Records supplied:
○ ○ ○ ○ ○

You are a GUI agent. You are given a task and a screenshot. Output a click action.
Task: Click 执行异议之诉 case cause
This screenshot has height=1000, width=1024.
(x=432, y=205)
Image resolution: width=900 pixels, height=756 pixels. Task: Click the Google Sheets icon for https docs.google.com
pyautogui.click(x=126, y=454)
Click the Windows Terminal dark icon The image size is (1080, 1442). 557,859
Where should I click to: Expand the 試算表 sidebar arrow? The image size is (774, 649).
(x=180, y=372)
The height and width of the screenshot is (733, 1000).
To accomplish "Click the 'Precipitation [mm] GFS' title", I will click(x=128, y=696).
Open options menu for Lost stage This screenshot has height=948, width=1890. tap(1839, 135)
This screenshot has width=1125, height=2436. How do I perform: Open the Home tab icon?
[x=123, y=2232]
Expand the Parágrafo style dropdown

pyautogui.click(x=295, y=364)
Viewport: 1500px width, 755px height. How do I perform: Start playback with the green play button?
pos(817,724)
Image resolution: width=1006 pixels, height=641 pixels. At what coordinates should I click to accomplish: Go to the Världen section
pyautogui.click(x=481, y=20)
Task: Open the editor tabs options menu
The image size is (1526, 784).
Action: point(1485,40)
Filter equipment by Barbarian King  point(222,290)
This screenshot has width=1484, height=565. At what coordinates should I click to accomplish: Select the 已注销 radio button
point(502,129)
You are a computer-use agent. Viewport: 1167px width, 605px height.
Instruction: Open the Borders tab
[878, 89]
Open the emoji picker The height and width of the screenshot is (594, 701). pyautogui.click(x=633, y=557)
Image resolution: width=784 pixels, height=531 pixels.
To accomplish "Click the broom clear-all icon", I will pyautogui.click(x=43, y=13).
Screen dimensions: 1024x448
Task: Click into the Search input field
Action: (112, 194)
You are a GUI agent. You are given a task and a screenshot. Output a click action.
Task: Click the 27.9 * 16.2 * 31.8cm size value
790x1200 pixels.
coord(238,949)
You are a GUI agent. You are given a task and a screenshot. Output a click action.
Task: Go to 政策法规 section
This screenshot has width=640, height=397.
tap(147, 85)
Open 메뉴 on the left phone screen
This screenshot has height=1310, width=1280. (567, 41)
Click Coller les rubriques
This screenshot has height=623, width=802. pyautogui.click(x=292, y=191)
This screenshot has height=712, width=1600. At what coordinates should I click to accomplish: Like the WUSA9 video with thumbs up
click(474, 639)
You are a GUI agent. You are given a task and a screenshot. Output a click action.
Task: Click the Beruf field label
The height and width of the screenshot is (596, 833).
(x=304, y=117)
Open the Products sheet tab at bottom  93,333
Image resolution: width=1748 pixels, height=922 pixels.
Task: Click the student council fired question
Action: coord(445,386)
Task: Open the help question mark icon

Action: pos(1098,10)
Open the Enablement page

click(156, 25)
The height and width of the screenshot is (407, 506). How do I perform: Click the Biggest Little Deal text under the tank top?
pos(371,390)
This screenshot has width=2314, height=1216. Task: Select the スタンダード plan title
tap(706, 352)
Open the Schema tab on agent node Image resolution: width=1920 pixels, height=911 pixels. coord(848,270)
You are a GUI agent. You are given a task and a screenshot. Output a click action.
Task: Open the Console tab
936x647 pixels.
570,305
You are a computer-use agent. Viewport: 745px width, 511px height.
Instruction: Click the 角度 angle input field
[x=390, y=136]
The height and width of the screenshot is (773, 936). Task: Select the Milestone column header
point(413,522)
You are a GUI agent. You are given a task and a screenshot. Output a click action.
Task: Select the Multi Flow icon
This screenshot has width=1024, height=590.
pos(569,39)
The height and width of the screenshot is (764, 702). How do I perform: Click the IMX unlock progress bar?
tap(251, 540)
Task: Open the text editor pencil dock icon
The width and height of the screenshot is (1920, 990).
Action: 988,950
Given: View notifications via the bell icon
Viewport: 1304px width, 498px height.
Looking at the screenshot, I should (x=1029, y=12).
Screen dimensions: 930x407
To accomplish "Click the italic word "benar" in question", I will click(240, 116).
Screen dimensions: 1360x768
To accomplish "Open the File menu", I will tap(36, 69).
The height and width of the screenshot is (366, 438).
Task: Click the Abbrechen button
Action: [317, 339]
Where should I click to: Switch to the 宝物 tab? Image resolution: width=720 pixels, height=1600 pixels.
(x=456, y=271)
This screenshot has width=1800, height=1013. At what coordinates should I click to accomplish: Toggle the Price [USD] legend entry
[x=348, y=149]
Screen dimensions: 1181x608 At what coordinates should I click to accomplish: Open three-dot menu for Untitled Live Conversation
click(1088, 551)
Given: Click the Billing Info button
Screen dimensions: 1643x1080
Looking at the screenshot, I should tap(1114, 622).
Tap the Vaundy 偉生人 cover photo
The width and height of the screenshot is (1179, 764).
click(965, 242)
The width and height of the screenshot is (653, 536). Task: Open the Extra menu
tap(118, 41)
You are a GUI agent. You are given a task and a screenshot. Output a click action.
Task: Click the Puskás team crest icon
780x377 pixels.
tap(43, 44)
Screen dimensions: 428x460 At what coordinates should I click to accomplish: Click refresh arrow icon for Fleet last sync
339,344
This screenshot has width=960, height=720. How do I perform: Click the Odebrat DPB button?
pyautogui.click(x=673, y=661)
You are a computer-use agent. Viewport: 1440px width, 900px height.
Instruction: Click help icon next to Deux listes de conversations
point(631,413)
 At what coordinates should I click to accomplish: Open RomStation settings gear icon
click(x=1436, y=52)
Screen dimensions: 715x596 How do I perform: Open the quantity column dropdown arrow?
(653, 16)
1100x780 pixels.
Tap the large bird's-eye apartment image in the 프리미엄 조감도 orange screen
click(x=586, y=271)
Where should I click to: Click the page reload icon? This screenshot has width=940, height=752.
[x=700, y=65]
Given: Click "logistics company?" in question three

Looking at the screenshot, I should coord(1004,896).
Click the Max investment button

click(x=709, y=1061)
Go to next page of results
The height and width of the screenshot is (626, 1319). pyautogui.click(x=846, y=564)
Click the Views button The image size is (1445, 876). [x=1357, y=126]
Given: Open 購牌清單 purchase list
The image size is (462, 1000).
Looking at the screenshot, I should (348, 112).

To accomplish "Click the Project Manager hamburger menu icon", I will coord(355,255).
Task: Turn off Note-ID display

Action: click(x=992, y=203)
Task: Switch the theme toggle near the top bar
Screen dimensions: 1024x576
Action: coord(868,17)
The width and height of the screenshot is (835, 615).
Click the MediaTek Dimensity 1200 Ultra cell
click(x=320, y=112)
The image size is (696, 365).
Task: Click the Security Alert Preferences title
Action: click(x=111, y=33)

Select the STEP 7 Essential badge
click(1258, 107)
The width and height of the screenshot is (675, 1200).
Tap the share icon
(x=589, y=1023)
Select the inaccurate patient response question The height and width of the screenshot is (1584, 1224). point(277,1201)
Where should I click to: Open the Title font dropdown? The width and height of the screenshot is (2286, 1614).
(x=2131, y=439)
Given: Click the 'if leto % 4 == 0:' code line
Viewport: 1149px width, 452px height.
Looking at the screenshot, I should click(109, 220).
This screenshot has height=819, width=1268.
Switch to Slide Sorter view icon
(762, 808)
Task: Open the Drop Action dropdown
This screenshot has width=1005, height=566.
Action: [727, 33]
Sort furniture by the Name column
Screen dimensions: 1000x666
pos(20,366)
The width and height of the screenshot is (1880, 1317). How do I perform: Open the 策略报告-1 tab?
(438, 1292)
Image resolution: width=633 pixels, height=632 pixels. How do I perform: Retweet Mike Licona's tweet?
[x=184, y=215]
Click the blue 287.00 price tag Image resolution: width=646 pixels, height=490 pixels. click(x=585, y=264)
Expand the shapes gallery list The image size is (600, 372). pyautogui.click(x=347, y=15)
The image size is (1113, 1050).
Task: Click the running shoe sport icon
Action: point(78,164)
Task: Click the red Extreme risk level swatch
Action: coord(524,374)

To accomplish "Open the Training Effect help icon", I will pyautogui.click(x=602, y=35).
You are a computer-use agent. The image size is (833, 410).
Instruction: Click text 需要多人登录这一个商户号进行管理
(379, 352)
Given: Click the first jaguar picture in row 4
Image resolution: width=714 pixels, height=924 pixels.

○ ○ ○ ○ ○

What the task asks: If a line of the material contains the string "editor", count it; give only the total.

Result: 2